PROBLEM STATEMENT:
Transcribe the eggless pancake thread below word for word, from "Combine dry ingredients" up to and including "to pancake batter.".

TEXT PROVIDED:
+===+

# need an eggless pancake recipe



## stirfamily (Jun 18, 2002)

One of my grand-daughters is allergic to eggs and I was wondering if there was such a thing as an eggless pancake recipe. Her twin sister loves pancakes but doesn't get them very often because her sister is so allergic. I want to have them over for breakfast and surprise them with pancakes. 
Thanks!
Karen in NE Indiana


----------



## Belfrybat (Feb 21, 2003)

Just use a search engine. I used Dogpile.com and ended up with a whole page of recipes. Here's one that looks good from cooks.com:

FLUFFY EGGLESS PANCAKES 

Read more about it at www.cooks.com/rec/view/0,165,133179-255194,00.html
Content Copyright Â© 2011 Cooks.com - All rights reserved.

1 cup all-purpose flour
1 teaspoon sugar
1 teaspoon cinnamon
2 teaspoon baking powder
1 cup whole milk
1 tablespoon vegetable oil
1 tablespoon water
1 teaspoon vanilla extract
2 tablespoon butter

Combine dry ingredients and mix slightly. Add milk, oil, water, and vanilla. Whisk together until just combined. Be careful not to over mix - it should still be slightly lumpy. Set aside to rest for a few minutes.
Heat a large skillet over medium-high heat until hot. While pan is heating, add butter. As soon as the butter is melted, add melted butter to pancake batter.

Return pan to stove and stir butter into batter.

When pan is hot, with a measuring cup or ladle, pour 1/4 cup of batter into the skillet for each pancake.

Cook until bubbles form on the surface. Carefully flip pancakes with turner/spatula and cook until golden brown.

Note: This recipe also works well with whole wheat flour. Chopped fruit, nuts or chocolate chips can be added to batter before cooking for a unique treat.


----------



## Mountain Mick (Sep 10, 2005)

Here is a eggless flapjack
My Son-in-law is allergic to egg whites this one I make for him.
2 cups flour
3 tsp baking powder
4 tsp sugar
2 cups milk
2 Tbsp water
3 Tbsp melted butter
1 tsp vanilla extract


Mix all ingredients.


Heat a lightly oiled pancake pan, griddle or frying pan over medium high heat. Pour approximately 1/4 cup batter into the pan. Cook each side until the golden brown.

Please enjoy MM


----------



## plath (Jul 19, 2010)

I use flaxmeal and water in place of the egg sometimes. 1 tablespoon flax seed powder and 3 tablespoons water.


----------



## amyd (Mar 21, 2005)

+===+

SUPPLIED DATA:
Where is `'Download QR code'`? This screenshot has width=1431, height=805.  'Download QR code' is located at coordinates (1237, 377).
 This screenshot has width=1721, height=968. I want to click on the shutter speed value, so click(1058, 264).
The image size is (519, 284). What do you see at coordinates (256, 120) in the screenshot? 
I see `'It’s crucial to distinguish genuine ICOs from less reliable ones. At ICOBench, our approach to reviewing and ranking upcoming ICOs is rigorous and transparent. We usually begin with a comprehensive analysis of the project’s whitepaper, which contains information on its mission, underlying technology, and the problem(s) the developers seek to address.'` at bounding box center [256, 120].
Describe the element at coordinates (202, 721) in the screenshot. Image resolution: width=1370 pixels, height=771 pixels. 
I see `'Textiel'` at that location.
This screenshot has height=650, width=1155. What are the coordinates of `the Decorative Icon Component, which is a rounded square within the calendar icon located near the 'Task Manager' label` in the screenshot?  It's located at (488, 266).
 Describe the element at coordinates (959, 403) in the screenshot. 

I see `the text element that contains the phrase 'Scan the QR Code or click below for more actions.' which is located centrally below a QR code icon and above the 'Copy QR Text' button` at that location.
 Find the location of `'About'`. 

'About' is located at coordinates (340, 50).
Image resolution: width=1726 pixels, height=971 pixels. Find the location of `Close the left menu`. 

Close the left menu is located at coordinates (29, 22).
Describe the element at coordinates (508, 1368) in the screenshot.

+===+

ANSWER FOR THE TASK:
Combine dry ingredients and mix slightly. Add milk, oil, water, and vanilla. Whisk together until just combined. Be careful not to over mix - it should still be slightly lumpy. Set aside to rest for a few minutes.
Heat a large skillet over medium-high heat until hot. While pan is heating, add butter. As soon as the butter is melted, add melted butter to pancake batter.